Rudy Gobert, actuel titulaire du poste en équipe de France, ne s’est pas exprimé sur les hésitations de Joel Embiid. / Gene Sweeney Jr. / AFP

L’arrivée d’Embiid en bleu alors que la France ne manque pas de talents confirmés (Gobert, Lauvergne, Séraphin) ou en devenir (Tillie, Poirier, les frères Fall) dans ce secteur pourrait aussi être mal vu par les joueurs déjà installés. Ou comme le dit Evan Fournier : « Le respect pour Rudy [Gobert], il est où ? »

Une rencontre en février

Joint mercredi 17 janvier, après ces réactions réservées de deux joueurs majeurs de l’équipe de France, le président de la Fédération, Jean-Pierre Siutat, préfère éteindre le début d’incendie.

« Nous avons eu un contact avec Joël il y a deux ans, mais cela n’a pas été très poussé », dit-il. Rien n’indiquait à l’époque une volonté du joueur de faire partie de l’équipe de France. Et rien ne l’indique aujourd’hui. Or, pour M. Siutat, c’est la condition sine qua non pour en être.
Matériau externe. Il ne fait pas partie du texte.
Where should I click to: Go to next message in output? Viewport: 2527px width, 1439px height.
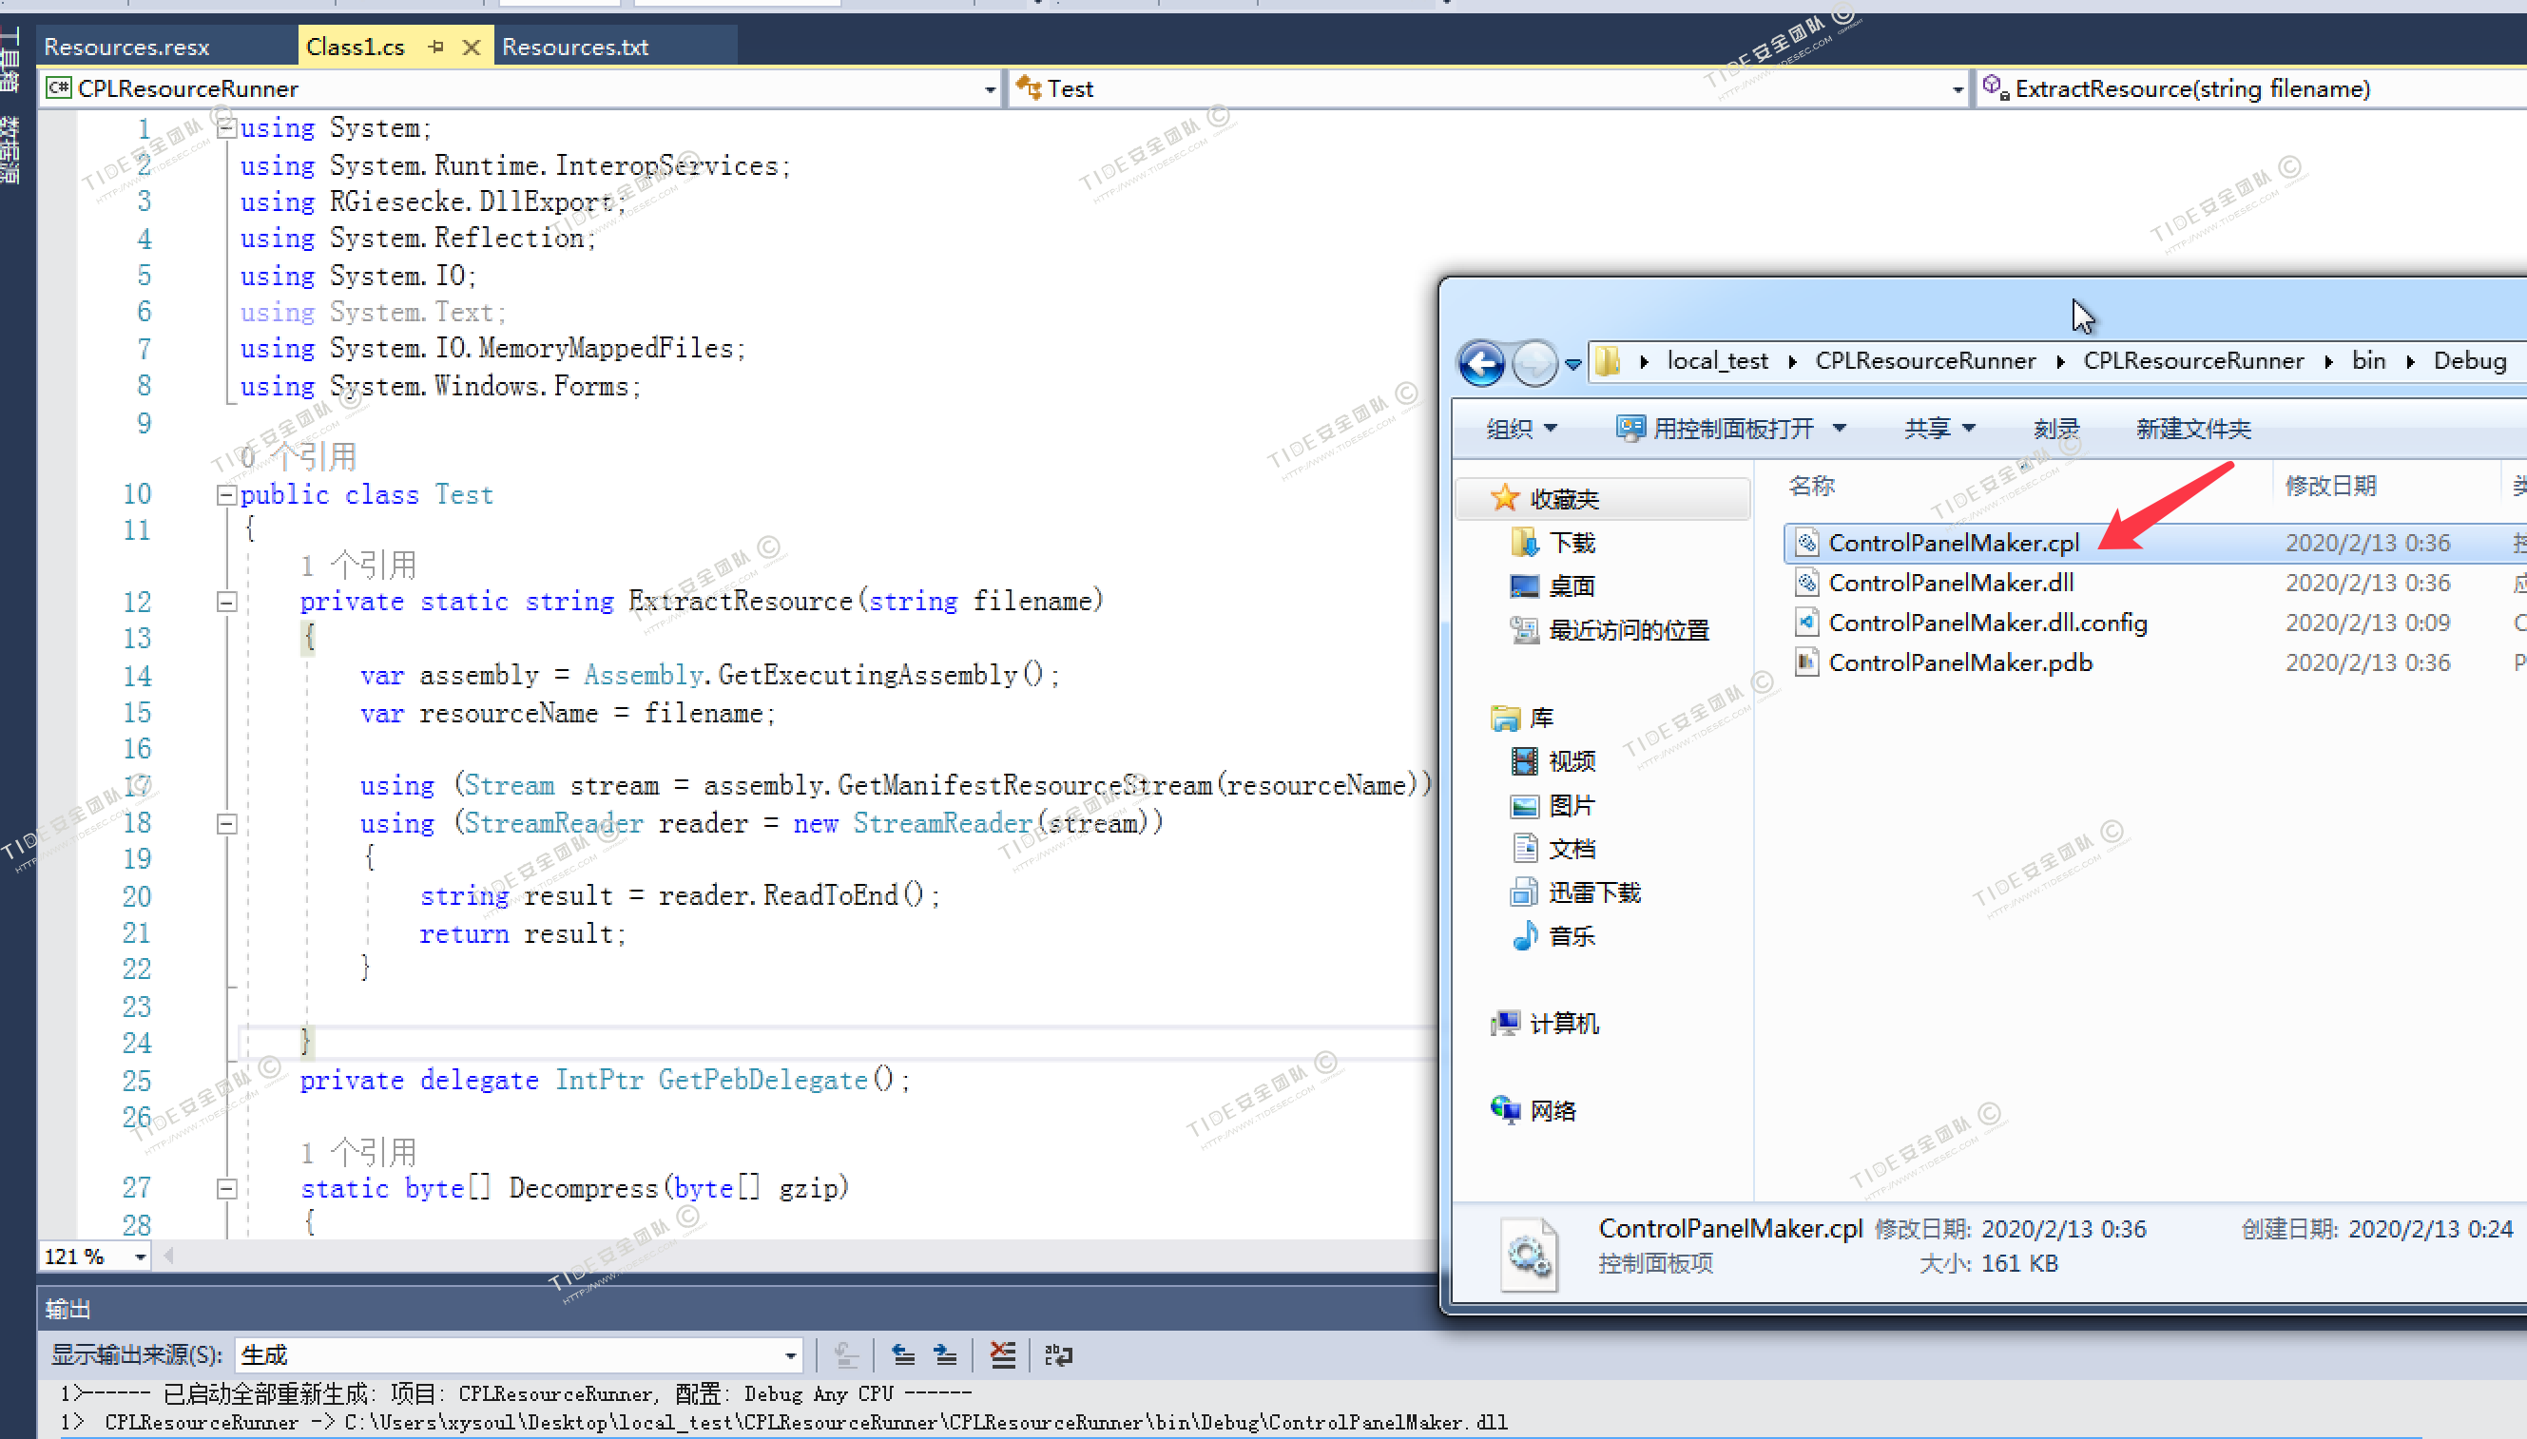945,1354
« Tout le monde aimerait avoir un joueur de 2,13 m qui marque 20 points par match. Mais je préfère avoir une équipe de garçons et de filles, qui ont envie d’être là. En parler aujourd’hui est un faux débat. »

Jean-Pierre Siutat, président de la Fédération française de basket-ball. / CHARLY TRIBALLEAU / AFP

La Fédération veut tout de même en avoir le cœur net, et une délégation rencontrera Joel Embiid à Philadelphie au mois de février pour aborder, une nouvelle fois, la question.

Jean-Pierre Siutat rappelle qu’une naturalisation, et donc une place éventuelle en équipe de France, est un processus long, qui se mérite, en vue des prochaines échéances (Coupe du monde en 2019, Jeux olympiques en 2020). A l’image de l’intérieur sénégalais Youssoupha Fall, arrivé en France en 2012 et désormais éligible, après avoir obtenu la nationalité en mars 2017. Surtout, la Fédération ne tient pas à imiter son homologue espagnole, dont Jean-Pierre Siutat ne se privait pas de dénoncer le comportement il y a moins d’un an.

En 2017, il dénonçait dans Le Monde le « pillage » des talents du continent, notamment par l’Espagne « dont les équipes de jeunes ont toujours un ou une Africaine ».

« Je ne veux pas qu’on soit taxé d’aller chercher des talents comme d’autres le font. Les jeunes joueurs ne sont pas licenciés et ne sont donc pas protégés. Et, à terme, ils ne représentent plus leur pays. Je souhaite, au contraire, que les joueurs soient licenciés dans leur pays, jouent pour leur pays et que leur éventuel départ soit régulé par la Fédération internationale. »

Faire la cour à Embiid reviendrait à se contredire, même si son cas n’est pas celui d’un tout jeune basketteur africain que la France viendrait attirer en sortant son chéquier. Embiid est déjà, à 23 ans, une superstar de la NBA qui a signé un contrat de 148 millions de dollars et dont chaque décision est soupesée à l’aune de ce statut.

Son cas rappelle celui d’un autre intérieur d’origine africaine, le Congolais Serge Ibaka. Passé, deux mois seulement, par l’équipe de Prissé-Mâcon en Nationale 2 en 2006, il arrivera au fil des accords entre clubs, fédérations et agents dans le club espagnol de L’Hospitalet. Il y jouera deux saisons, sera drafté par les Oklahoma Thunders et prendra la nationalité espagnole en 2011.

La polémique sur sa naturalisation ne l’avait pas empêché d’aider son pays d’adoption à remporter, cette année-là, le championnat d’Europe… en battant la France en finale.